Segment Start: The records
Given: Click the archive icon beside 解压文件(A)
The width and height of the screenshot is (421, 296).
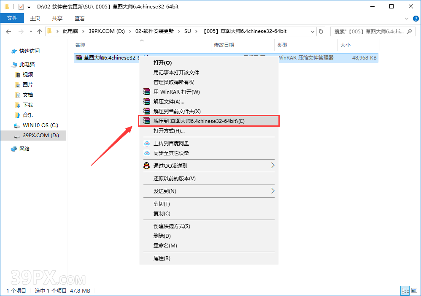Looking at the screenshot, I should pos(147,101).
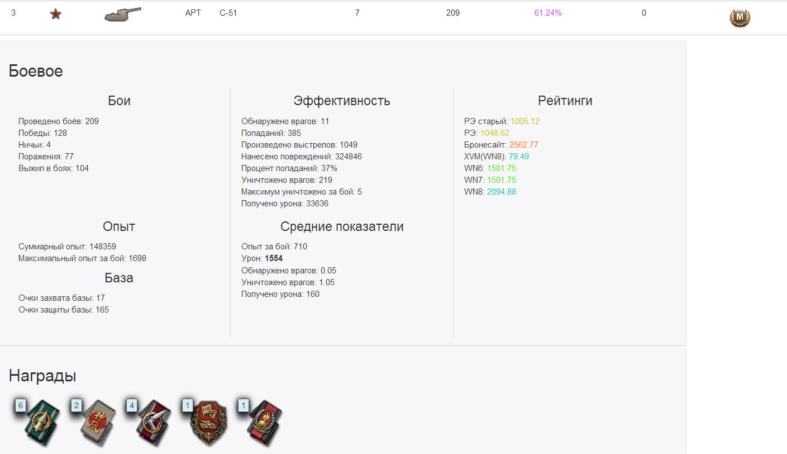Screen dimensions: 787x454
Task: Click the gold M mastery badge
Action: click(x=740, y=18)
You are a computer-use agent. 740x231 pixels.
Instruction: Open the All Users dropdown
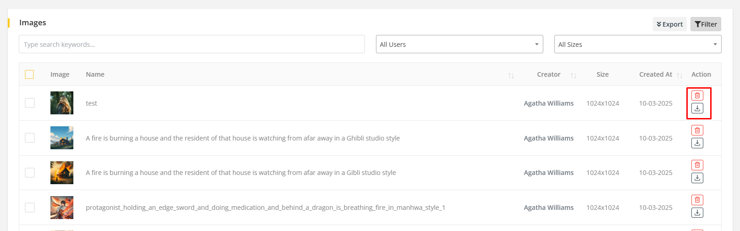click(x=459, y=45)
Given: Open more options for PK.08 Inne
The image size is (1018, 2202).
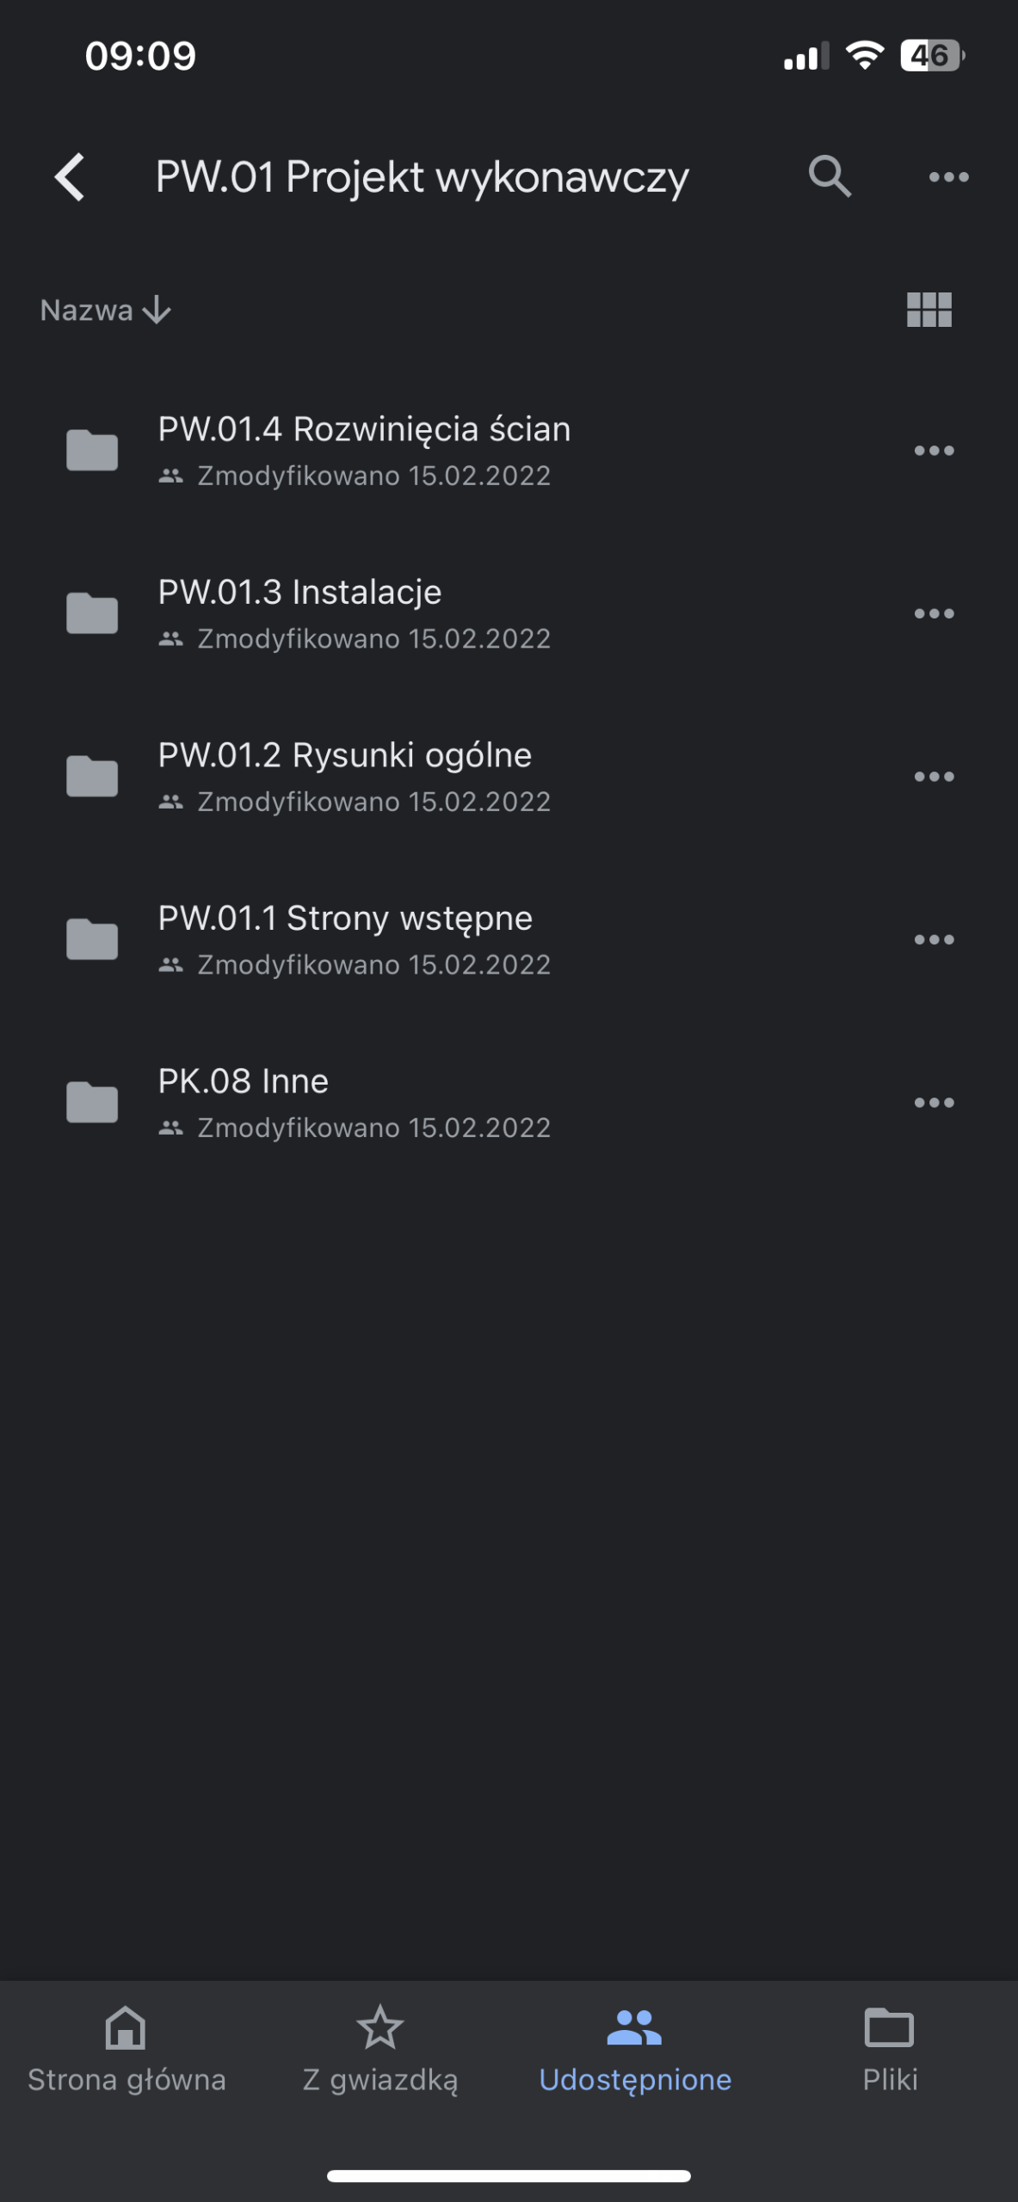Looking at the screenshot, I should point(934,1103).
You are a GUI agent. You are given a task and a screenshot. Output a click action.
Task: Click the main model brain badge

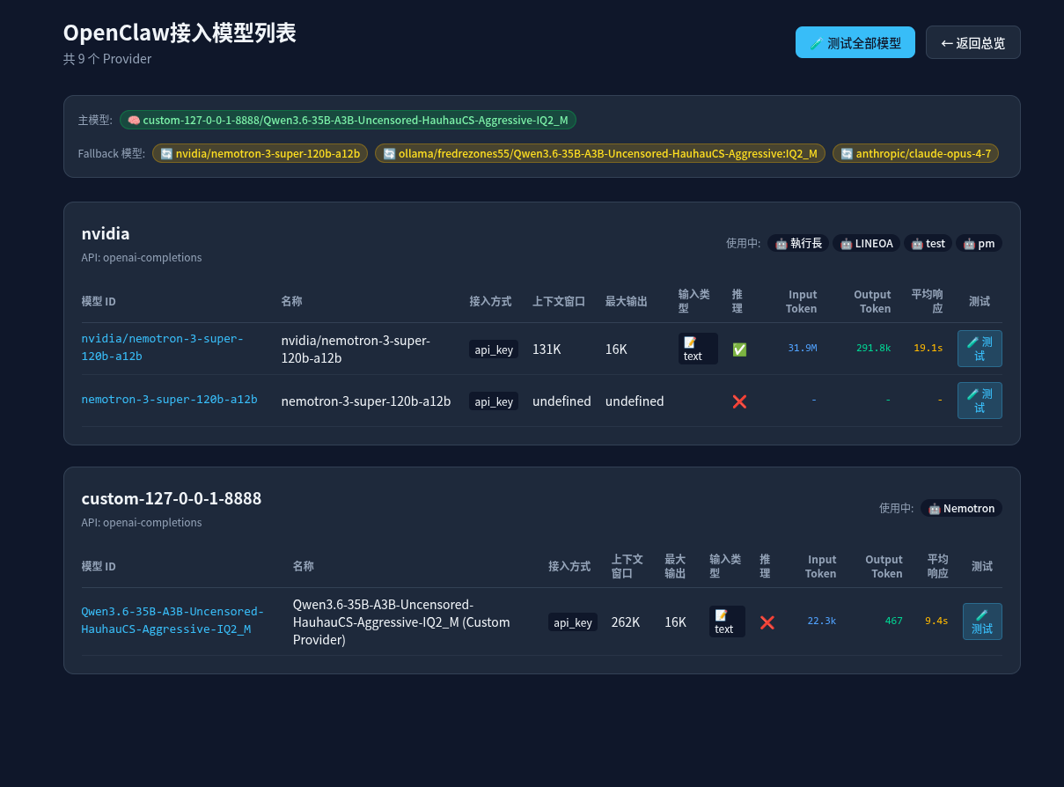click(348, 120)

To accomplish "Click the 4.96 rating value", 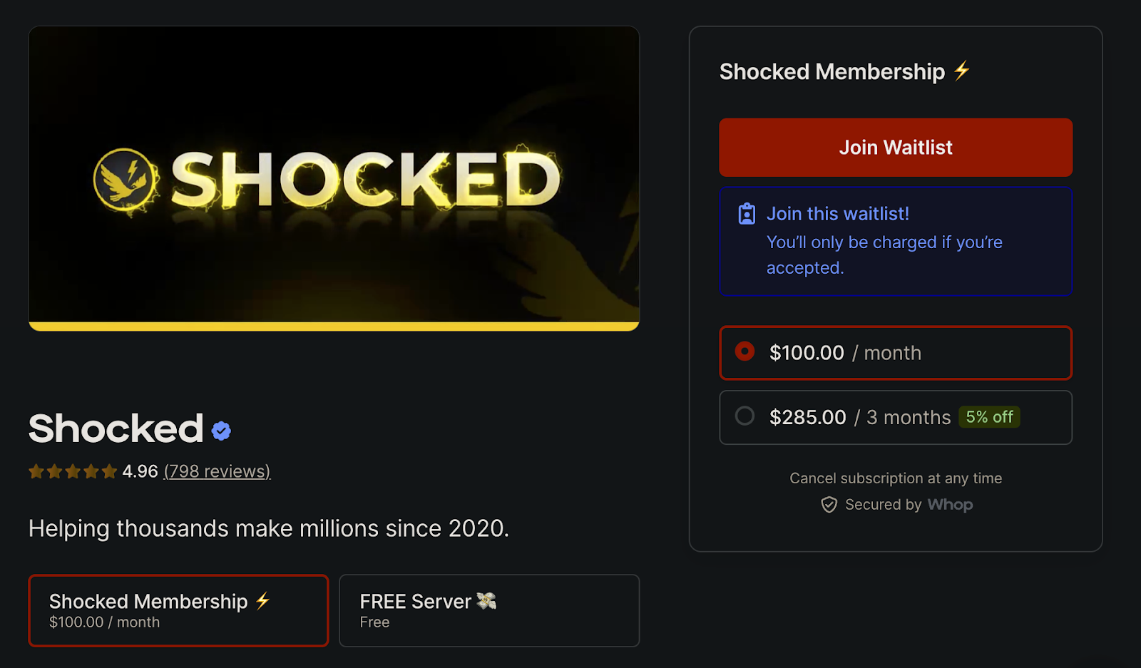I will [x=139, y=471].
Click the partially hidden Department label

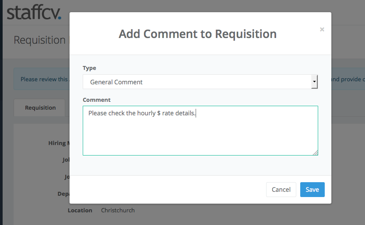pos(63,194)
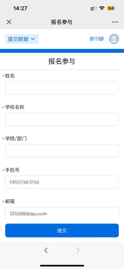Focus the 学院/部门 input field

tap(62, 151)
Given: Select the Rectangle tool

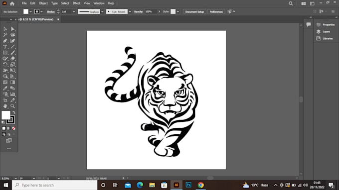Looking at the screenshot, I should 5,53.
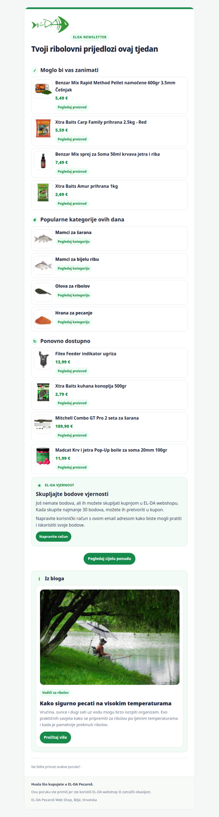Screen dimensions: 219x817
Task: Click the star icon beside EL-DA VJERNOST
Action: coord(39,485)
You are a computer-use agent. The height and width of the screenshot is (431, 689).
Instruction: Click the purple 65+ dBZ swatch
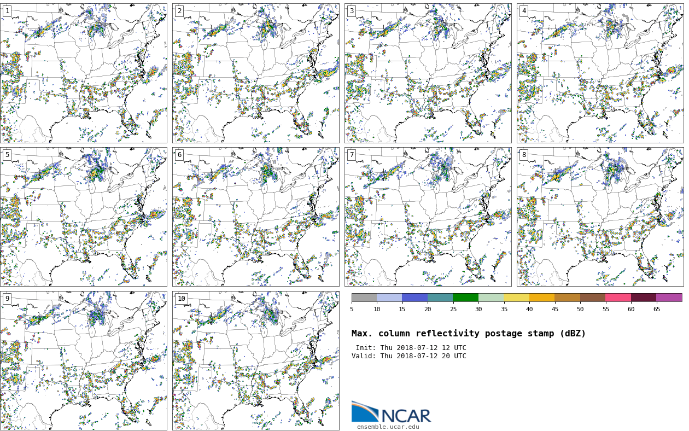tap(669, 298)
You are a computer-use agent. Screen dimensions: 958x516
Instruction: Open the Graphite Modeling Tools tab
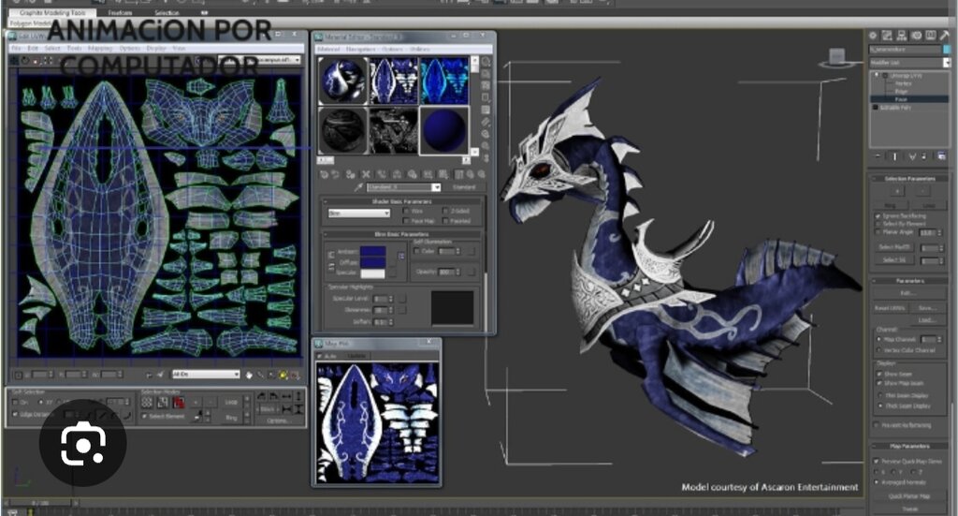coord(52,12)
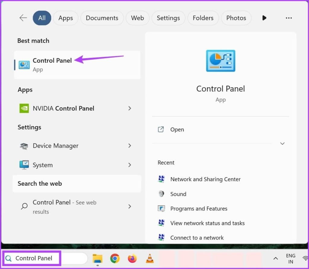Show hidden icons in the system tray
Screen dimensions: 309x269
coord(275,258)
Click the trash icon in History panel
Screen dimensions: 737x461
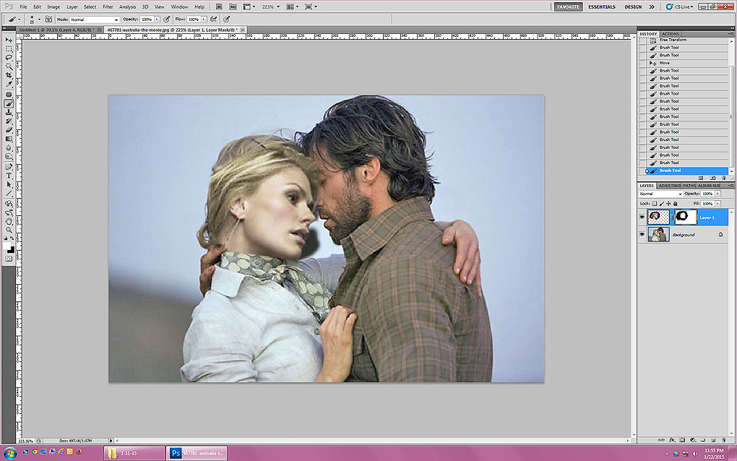(x=723, y=177)
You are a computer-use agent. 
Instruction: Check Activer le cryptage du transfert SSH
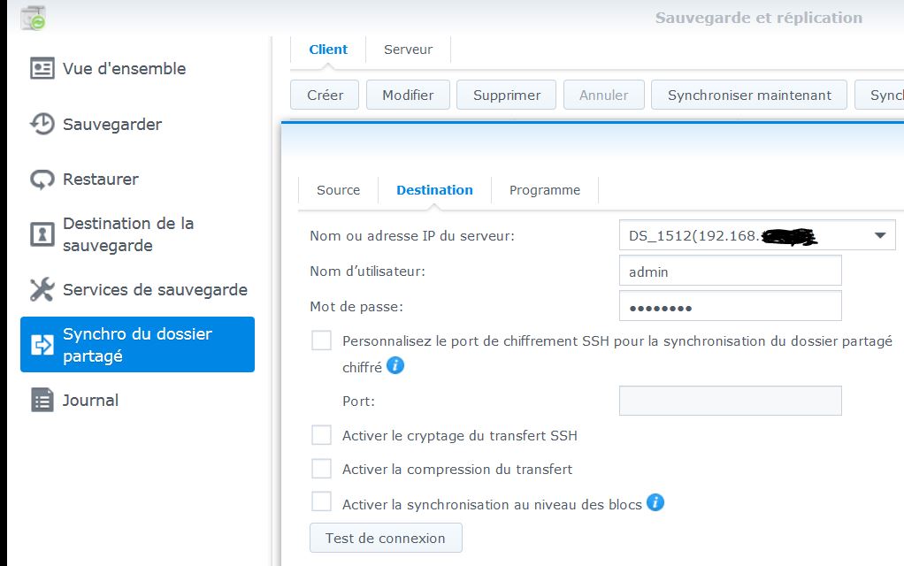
Segment End: The records
Each line holding "computer" in the records should be copied out.

→ **Reply**
You are a computer-use agent. 740x231 pixels.
You are a computer-use agent. The height and width of the screenshot is (431, 689).
You are a computer-use agent. Screen dimensions: 958x516
You are a computer-use agent. 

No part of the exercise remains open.